I like to use a cool mist humidifier if my children have chest congestion.  It is important to remember to thoroughly clean it when you have finished using it so that it doesn't harbour mold from the moisture.
A pair of sterile gloves is a good idea and can be purchased at most drug stores.
Antacids can come in handy and help you avoid a midnight trip to the supermarket
Syringes or a calibrated spoon are handy to have.  Never use a kitchen spoon. I find the plastic cups that the come with some medicine difficult to read.
Oral rehydration- pedialyte is one example even though I've never managed to get my kids to drink that awful tasting stuff!
Calamine lotion or oatmeal bath sachets are effective in treating itchy dry skin or hives

Important Things To Note
  • Don't ever share your prescription medications or take those prescribed for others. You don't know how your body will react or what dose would be appropriate. Only a doctor can determine if the medication is right for you, how much you should take and for how long. The medications can also dangerously interact with others you may be taking.

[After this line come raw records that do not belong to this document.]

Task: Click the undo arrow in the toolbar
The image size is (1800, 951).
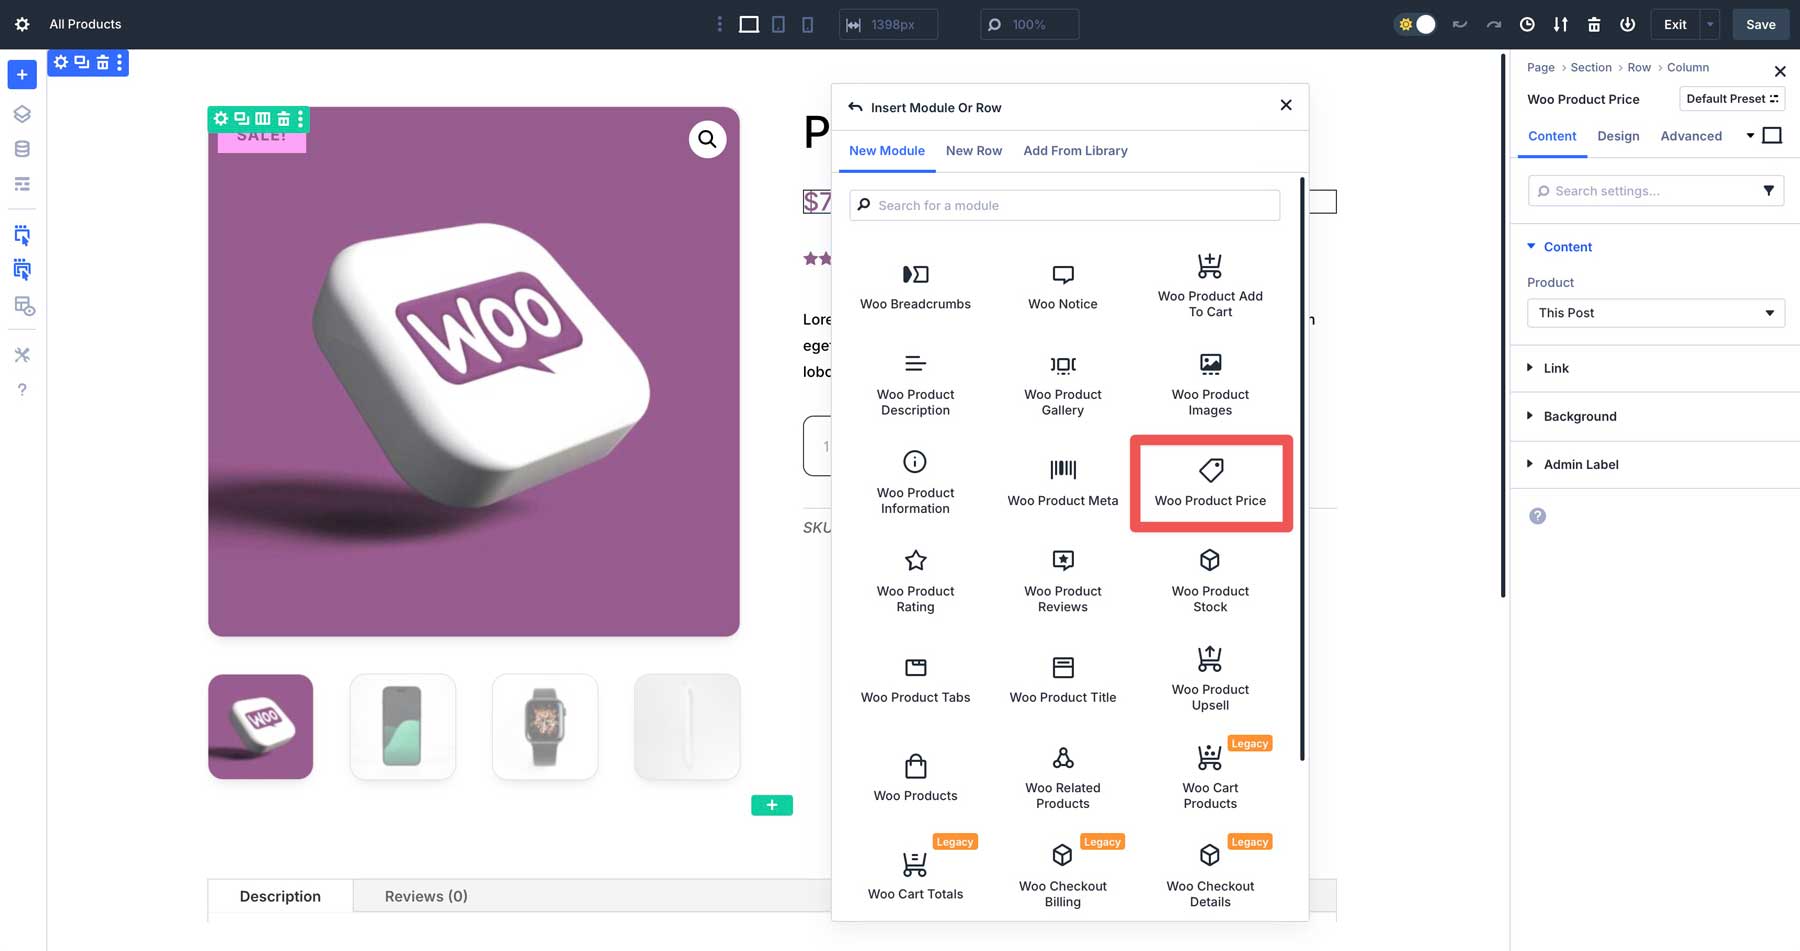Action: point(1459,24)
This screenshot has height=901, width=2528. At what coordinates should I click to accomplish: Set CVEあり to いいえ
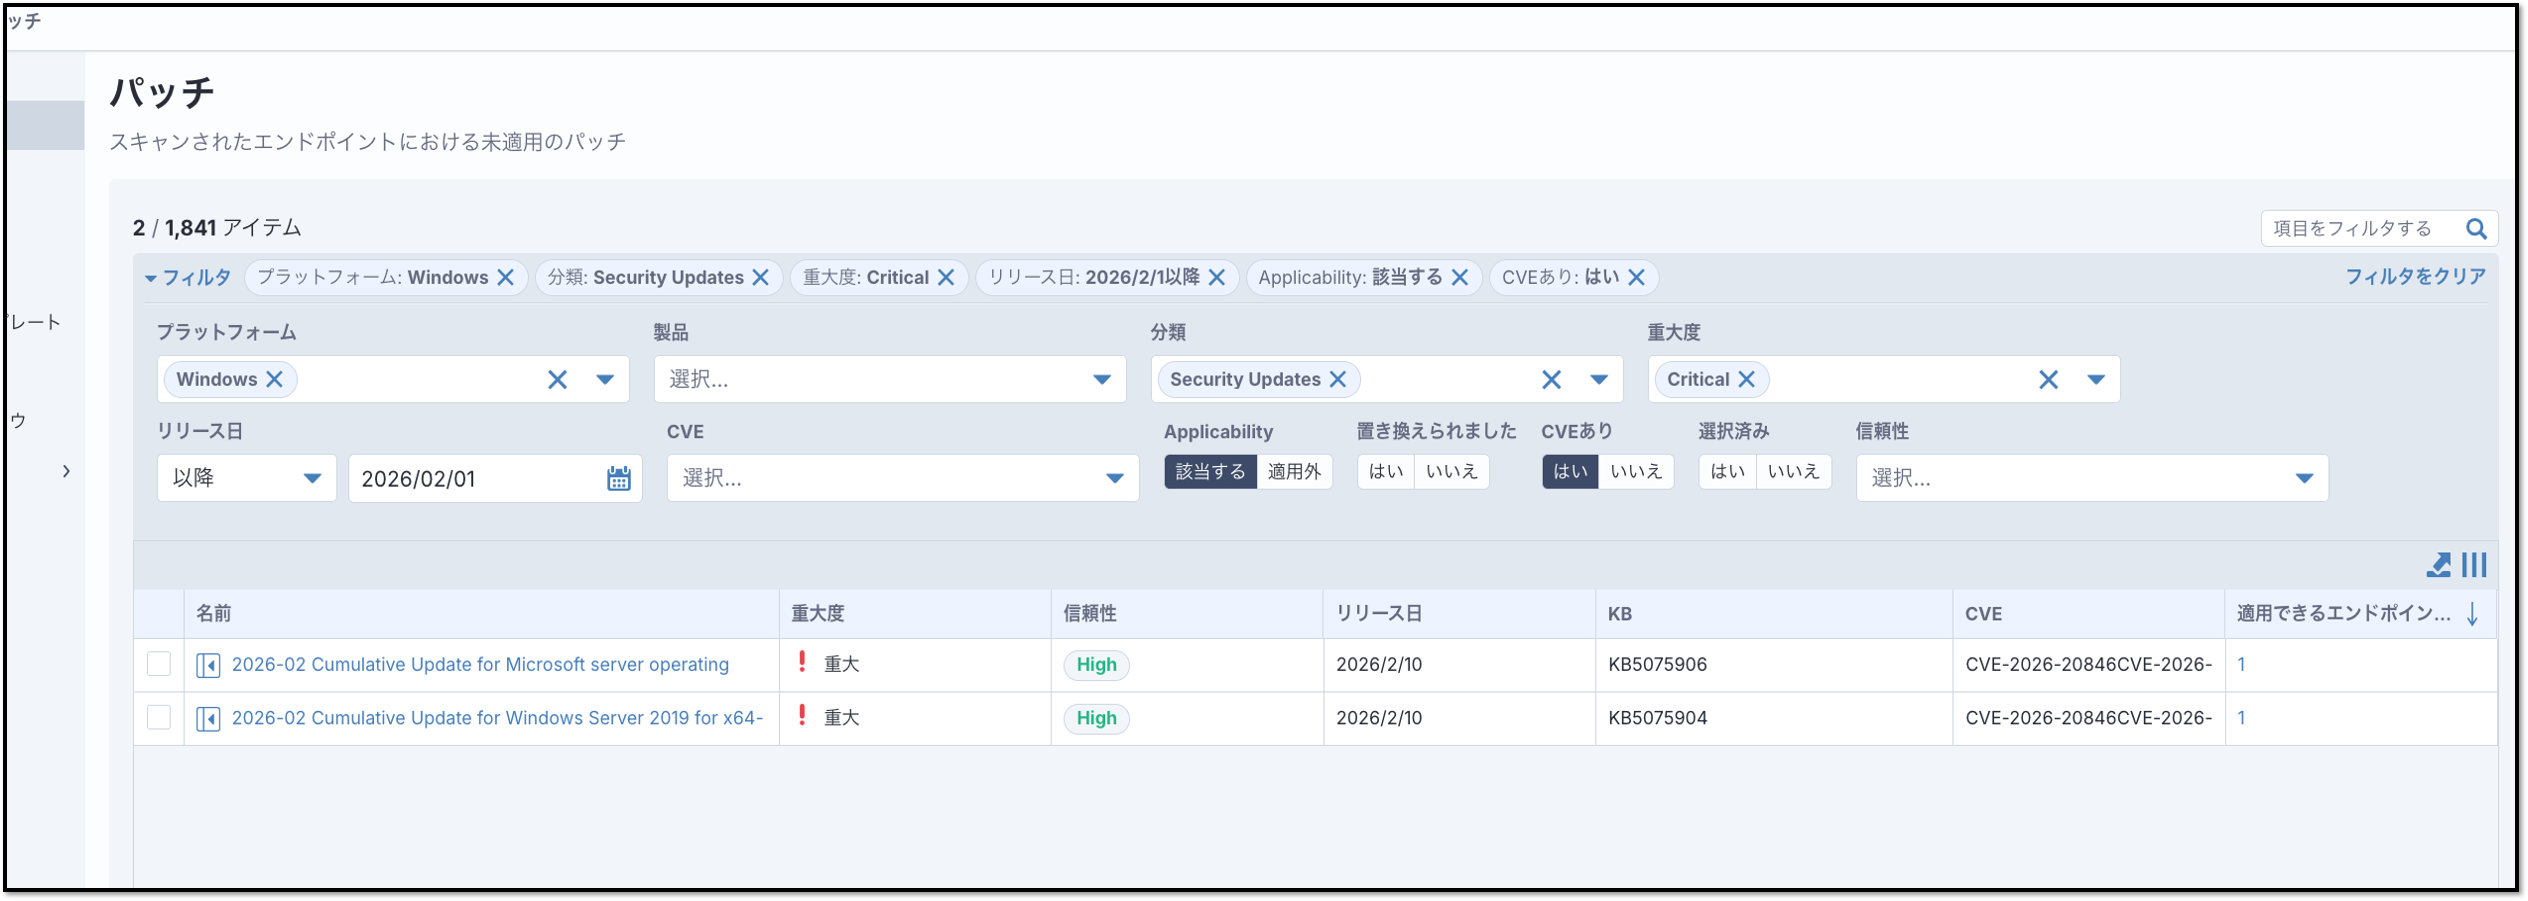click(x=1635, y=472)
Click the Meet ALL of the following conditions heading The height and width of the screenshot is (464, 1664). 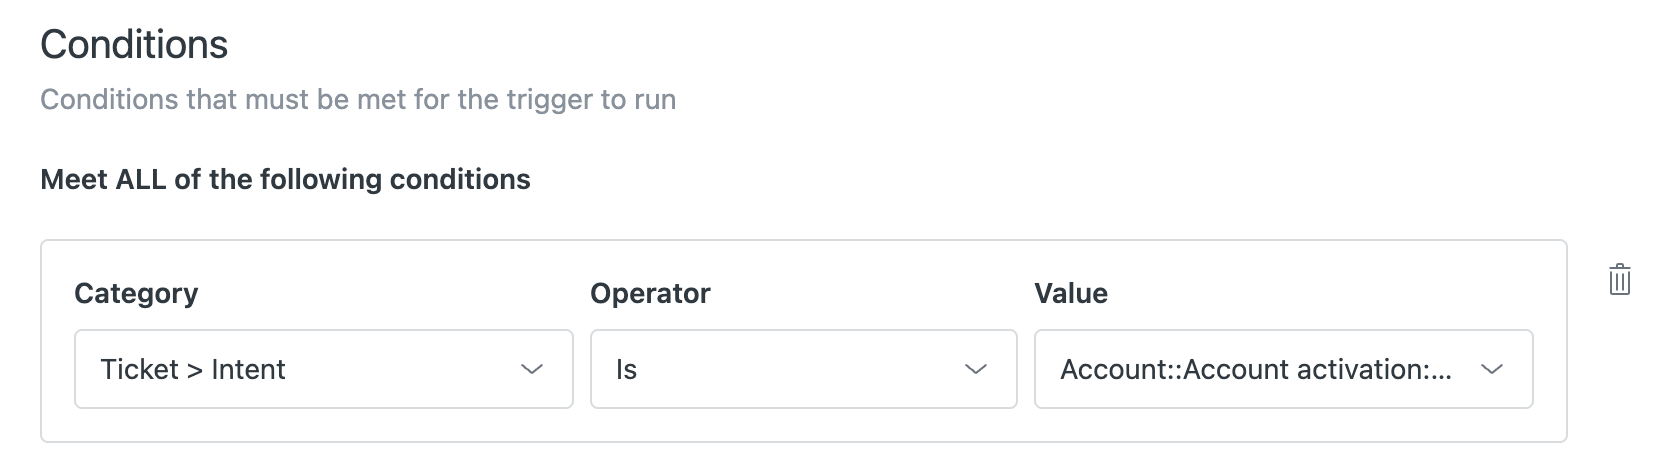point(286,180)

  • Follow label directions carefully and always read warning labels to ensure you take medications safely and as directed.
  • Be particularly mindful of warnings to avoid or limit alcohol. 
  • Keep the telephone number for your local poison control centre in an easily accessible spot near your telephone and be sure all household members are aware of the number.
  • If you are in the midst of taking a medication and are interrupted by a doorbell, for example, take the medication with you. Do not leave it unattended on the counter. Numerous accidental ingestions by children can occur in this manner
  • Dispose of expired medicine by taking it to a pharmacy in order to avoid environmental contamination.  It is also important to take inventory of your medicine box and first aid kit twice a year.  (I print out a "contents list" for my medicine box and for the first aid kit. Then I tape it to the back of the box. Whenever I use an item from the box I cross it off the list. This way I can quickly see what I need to restock) 
  • Always fill your prescriptions at the same pharmacy so as to avoid dangerous drug interactions.  The pharmacy will have your previous drug list on file and your pharmacist can warn you of harmful side effects.  

A well-stocked medicine cabinet can be a relief during an illness or in an emergency. It is certainly worth the time and money required to have those items available that will aid you and your loved ones in time of need.
I hope this helps you figure out what you really should have on hand and what you could toss.